Save This soup became a favorite with my family, especially when served with rice or a sprinkle of crispy onions — it always brings warmth to the dinner table.
Required Tools
Large soup pot, chopping board and knife, wooden spoon, ladle, small bowl (for slurry)
Notes
Stir in coconut milk for extra richness or swap regular potatoes for sweet potatoes for added sweetness. Top with crispy fried onions for texture.
Nutritional Information
Per serving: Calories 260, Total Fat 4 g, Carbohydrates 46 g, Protein 12 g
Save This Japanese curry lentil soup is best enjoyed hot and makes delicious leftovers for busy weeks.
Recipe Questions
- → How spicy is Japanese curry in this dish?

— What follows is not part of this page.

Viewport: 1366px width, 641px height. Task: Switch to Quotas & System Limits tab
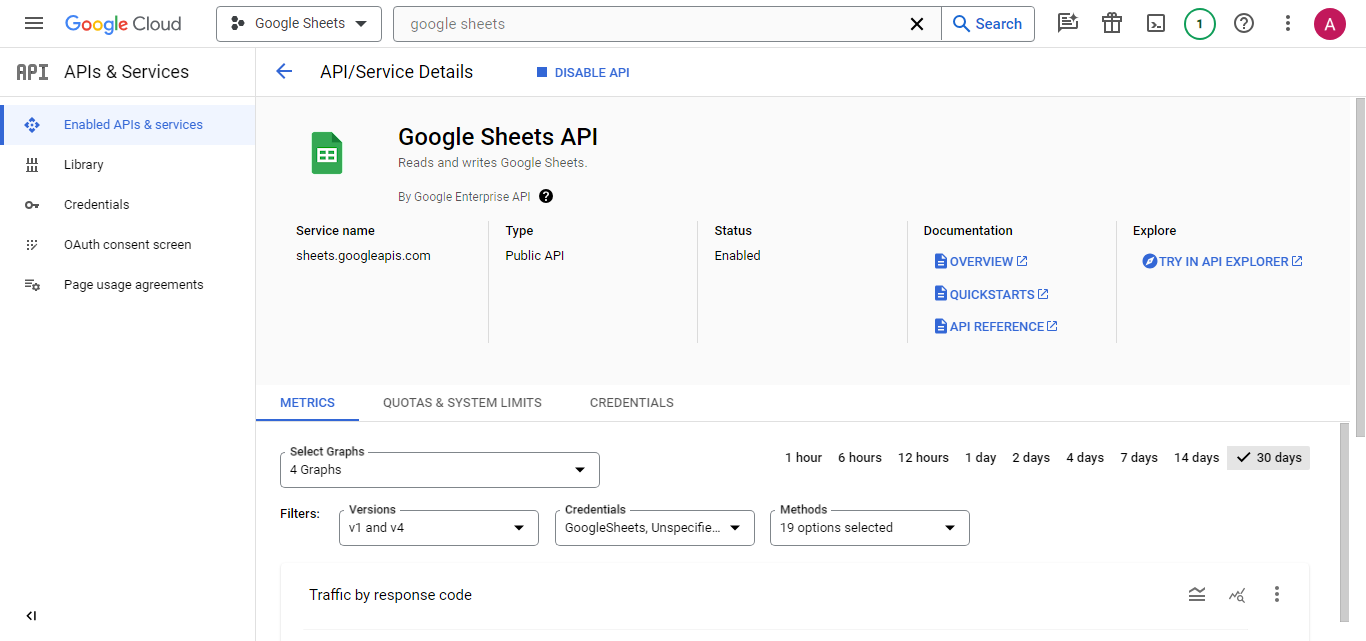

Japanese curry powder offers mild warmth rather than intense heat, so the soup is pleasantly aromatic not fiery. Adjust curry powder to taste for extra heat.
- → Can I make this gluten-free?
Absolutely. Substitute soy sauce with tamari and use gluten-free curry powder or roux to ensure the dish fits gluten-free diets.
- → What lentils work best?
Brown or green lentils hold their shape well after simmering, providing hearty texture and absorbing the curry flavors beautifully.
- → How can I add richness?
Stir in a splash of coconut milk at the end, or top each bowl with crispy fried onions before serving for extra depth.
- → Are there other vegetable options?
Feel free to swap regular potatoes for sweet potatoes to add subtle sweetness, or use seasonal vegetables for variety.
- → Is this suitable for vegans?
Yes. Choose vegan-friendly curry powder and miso, plus plant-based broth and garnishes for a wholesome plant-based meal.